Amigos do Fingidor

sexta-feira, 17 de abril de 2009

A propósito de uma eleição
Benayas Inácio Pereira
Cardeal de Richelieu (1585-1642), fundador da Academia Francesa, modelo da Academia Amazonense de Letras.
Quadro de Philippe Champaigne (1602-1674).

Abril de 2009. Depois de uma longa, lenta e acirrada batalha de bastidores, aconteceu a tão esperada eleição na Academia Amazonense de Letras. A vaga deixada pelo acadêmico Jefferson Carpinteiro Péres finalmente está preenchida.

De um cantinho solitário e estratégico de Manaus, acompanhei pari passo a marcha da apuração. Para falar a verdade, esta é a primeira vez que sigo mais atentamente uma eleição de academia. Antes eu tinha uma ideia errônea de como eram feitas as eleições acadêmicas. Achava eu que, para ocupar uma cadeira, o candidato deveria ter toda a sua vida dedicada exclusivamente em prol do cargo que almeja, uma vez que, após décadas de estudos laboriosos e de muito empenho, julga-se finalmente merecedor desse prêmio tão ambicionado.

Nesse caso, um médico deveria se candidatar a uma cadeira na Academia de Medicina, o açougueiro, na Academia de Carnes e Afins, o gari, na Academia dos Varredores de Rua, e assim por diante.

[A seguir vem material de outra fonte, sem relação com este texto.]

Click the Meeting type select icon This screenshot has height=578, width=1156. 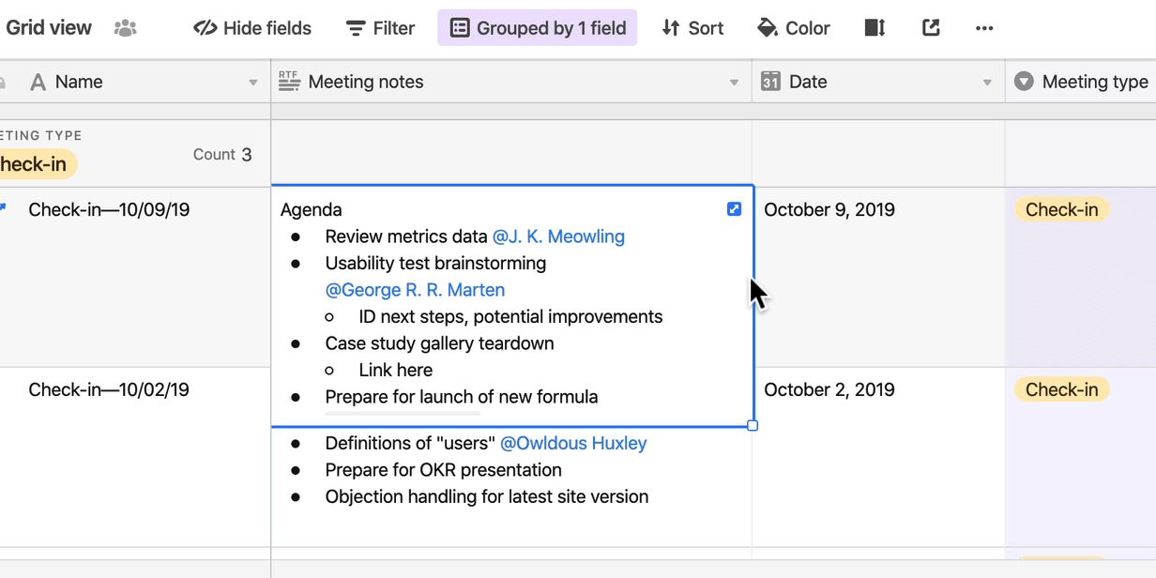[x=1024, y=82]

Eu tiro essa rápida conclusão tendo como espelho a Academia Brasileira de Letras. Desde a posse de Austregésilo de Athayde na presidência na casa de Machado, e mesmo antes, eu jamais soube de qualquer candidato que tenha sido eleito, não fosse realmente um intelectual. São poetas, contistas, cronistas, romancistas, enfim, escritores que fazem uso das letras, menos para sobreviver, mas sim, para divulgar obras que poderão até mudar os conceitos e destinos da humanidade. Quer dizer, pelo menos, devia ser assim, ora bolas. Partindo desta premissa, a mim, a eleição na Academia Amazonense de Letras desviou-e para caminhos estranhos e um tanto nebulosos, não condizentes aos ideais dessa entidade fundada há mais de noventa anos.

Nos últimos dias que antecederam a votação final, o clima visto pelo meu ângulo privilegiado de simples mortal me pareceu uma simples mescla de influências políticas com BBB (lado A e lado B). Políticas, por saber da vontade declaradamente obsessiva de vitória por parte de um deles. Minha formação pessoal não permite omitir minha opinião de que sempre deverá haver respeito pelo adversário, em qualquer circunstância. Em razão disto, confesso-me frustrado com tudo o que aconteceu.

É lógico que ambos os candidatos são extremamente ilibados, nada se podendo dizer sobre a vida pessoal de cada um deles e tampouco pelos relevantes serviços prestados à população amazonense, sendo, portanto, merecedores de imortalidade acadêmica. O processo eleitoral em si é que deixou a desejar. Corridas atrás de votos e divergências de toda a ordem marcaram de maneira, digamos, não muito ética, o andamento eleitoral.

Brevemente teremos nova eleição na Academia Amazonense de Letras. Uma pergunta grita silenciosa no éter. O que acontecerá? Os enganos cometidos nesta eleição deste cinzento abril se repetirão, ou servirá de lição para evitar novos erros? A incógnita, com certeza, permanecerá até lá.

Longe de tudo e de todos, durante uma noite insone, na minha condição de leigo, sonhei que, ao abrir o livro da Academia, logo após o resultado que apontava o novo imortal, e onde seriam assinados os nomes dos acadêmicos presentes, algo caiu bem em cima da página. Todos olharam para os céus, porém, não havia sequer uma ave.

Na verdade tinha sido mesmo um triste e solitário borrão de tinta que, inadvertidamente, tombou enodoando esta página que tinha como único objetivo enriquecer ainda mais a história daquela egrégia Academia. Que pena!